A ausência de avanços na regulação federal na infraestrutura dos gasodutos de transporte no país, a crise hidrológica brasileira e a conjuntura internacional de elevada demanda por gás natural, elevarão o preço do insumo no primeiro semestre de 2022. Esse cenário resultará em um impacto médio de cerca de 45% nas tarifas aplicadas aos diversos segmentos abastecidos em Santa Catarina. No Estado, a tarifa é regulada pela ARESC (Agência Reguladora dos Serviços Públicos de Santa Catarina) e varia somente duas vezes ao ano, em janeiro e julho.
Para garantir a oferta de gás natural no curto prazo para indústrias, comércios, residências e veículos, a distribuidora estadual realizou uma chamada pública coordenada juntamente com distribuidoras de outros quatro estados do Centro-Sul. Dentre as propostas recebidas, a Petrobras mostrou-se a única ofertante com condições de garantir o fornecimento de gás a partir de janeiro de 2022, complementando os volumes já contratados.
Em condições normais, o custo de suprimento de gás já produziria um impacto estimado na ordem de 19,5% em janeiro, devido à elevação das cotações do petróleo tipo Brent no mercado internacional e ao comportamento da taxa de câmbio. O novo contrato de suprimento, que visa complementar a quantidade necessária para o abastecimento da demanda do Estado, traz nova precificação, adicionando 25,5% no impacto projetado.

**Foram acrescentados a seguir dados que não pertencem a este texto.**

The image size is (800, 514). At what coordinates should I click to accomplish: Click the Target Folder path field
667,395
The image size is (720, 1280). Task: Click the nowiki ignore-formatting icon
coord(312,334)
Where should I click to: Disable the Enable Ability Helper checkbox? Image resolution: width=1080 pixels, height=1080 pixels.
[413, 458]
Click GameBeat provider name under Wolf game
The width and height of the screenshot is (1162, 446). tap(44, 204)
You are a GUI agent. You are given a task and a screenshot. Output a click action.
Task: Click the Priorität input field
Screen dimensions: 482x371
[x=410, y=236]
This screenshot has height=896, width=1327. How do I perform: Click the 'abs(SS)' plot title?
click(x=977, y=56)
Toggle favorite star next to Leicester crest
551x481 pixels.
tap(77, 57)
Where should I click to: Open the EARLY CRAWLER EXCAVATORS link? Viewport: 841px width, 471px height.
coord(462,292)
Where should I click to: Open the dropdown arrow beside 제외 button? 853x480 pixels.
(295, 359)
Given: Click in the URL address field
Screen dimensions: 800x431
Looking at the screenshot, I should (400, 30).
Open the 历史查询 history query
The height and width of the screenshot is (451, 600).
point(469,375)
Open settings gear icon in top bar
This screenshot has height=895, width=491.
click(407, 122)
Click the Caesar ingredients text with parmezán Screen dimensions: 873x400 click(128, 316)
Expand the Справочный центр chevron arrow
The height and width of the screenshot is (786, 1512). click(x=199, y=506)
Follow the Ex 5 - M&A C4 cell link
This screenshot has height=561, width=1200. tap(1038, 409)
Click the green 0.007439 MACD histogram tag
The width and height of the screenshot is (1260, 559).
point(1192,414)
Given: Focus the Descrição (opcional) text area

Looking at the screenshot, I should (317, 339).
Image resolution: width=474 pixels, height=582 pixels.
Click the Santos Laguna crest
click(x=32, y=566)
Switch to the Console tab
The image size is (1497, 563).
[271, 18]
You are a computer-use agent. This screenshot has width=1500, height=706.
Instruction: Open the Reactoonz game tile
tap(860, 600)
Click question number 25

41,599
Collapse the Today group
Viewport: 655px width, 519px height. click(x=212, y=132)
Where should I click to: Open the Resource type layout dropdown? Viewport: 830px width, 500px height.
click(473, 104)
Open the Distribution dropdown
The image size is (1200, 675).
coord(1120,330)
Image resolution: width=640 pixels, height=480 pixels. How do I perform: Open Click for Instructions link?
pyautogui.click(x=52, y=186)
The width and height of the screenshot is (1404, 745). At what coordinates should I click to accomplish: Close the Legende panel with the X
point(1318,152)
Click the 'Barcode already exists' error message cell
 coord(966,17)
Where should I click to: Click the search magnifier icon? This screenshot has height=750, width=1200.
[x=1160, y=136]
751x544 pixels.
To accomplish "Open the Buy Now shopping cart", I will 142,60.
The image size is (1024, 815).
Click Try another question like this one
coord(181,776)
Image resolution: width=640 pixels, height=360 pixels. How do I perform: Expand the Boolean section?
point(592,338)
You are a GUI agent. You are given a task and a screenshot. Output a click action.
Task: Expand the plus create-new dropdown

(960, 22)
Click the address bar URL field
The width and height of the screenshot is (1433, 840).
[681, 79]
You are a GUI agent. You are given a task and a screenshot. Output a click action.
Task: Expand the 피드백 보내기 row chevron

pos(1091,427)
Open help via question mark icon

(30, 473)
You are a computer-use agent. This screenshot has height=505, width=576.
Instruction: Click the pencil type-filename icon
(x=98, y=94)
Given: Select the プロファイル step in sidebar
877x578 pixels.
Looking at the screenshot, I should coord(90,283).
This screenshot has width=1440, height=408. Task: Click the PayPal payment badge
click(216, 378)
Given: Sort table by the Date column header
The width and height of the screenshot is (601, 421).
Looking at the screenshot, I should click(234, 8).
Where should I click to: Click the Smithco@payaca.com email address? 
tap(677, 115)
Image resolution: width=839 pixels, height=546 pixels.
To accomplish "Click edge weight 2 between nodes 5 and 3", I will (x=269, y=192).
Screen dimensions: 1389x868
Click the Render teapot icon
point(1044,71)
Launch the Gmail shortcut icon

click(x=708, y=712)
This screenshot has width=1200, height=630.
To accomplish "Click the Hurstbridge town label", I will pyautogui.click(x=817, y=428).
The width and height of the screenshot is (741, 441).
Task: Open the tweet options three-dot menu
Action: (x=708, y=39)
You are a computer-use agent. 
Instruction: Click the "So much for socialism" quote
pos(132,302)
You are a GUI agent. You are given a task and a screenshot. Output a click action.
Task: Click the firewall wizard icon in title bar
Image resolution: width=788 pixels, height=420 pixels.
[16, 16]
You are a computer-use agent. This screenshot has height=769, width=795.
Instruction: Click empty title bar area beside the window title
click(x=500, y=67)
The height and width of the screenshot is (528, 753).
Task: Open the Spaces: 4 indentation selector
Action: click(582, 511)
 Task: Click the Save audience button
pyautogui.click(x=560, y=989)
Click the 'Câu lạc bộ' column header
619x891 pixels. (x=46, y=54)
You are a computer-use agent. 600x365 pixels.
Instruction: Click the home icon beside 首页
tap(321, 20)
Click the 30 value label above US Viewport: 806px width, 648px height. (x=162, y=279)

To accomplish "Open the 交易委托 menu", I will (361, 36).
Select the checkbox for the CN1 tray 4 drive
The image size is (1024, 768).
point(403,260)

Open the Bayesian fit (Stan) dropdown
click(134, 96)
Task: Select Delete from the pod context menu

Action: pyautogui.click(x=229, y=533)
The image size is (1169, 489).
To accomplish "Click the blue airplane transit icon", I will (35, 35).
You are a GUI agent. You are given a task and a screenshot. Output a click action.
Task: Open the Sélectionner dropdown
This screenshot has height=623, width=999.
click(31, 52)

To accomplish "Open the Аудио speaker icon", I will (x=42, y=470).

Os impactos das deficiências estruturais do setor e da conjuntura de preços internacionais , incluindo o impacto nos custos de importação do GNL (Gás Natural Liquefeito) afetam grande parte do mercado consumidor do país. Em Santa Catarina, existe ainda o gargalo de infraestrutura, já que o gasoduto de transporte operado pela TBG (Gasbol), sob regulação da ANP, apresenta restrições na capacidade atual alocada para o Estado. O gargalo é fruto da ausência de investimentos federais na expansão do sistema de transporte ao longo dos anos.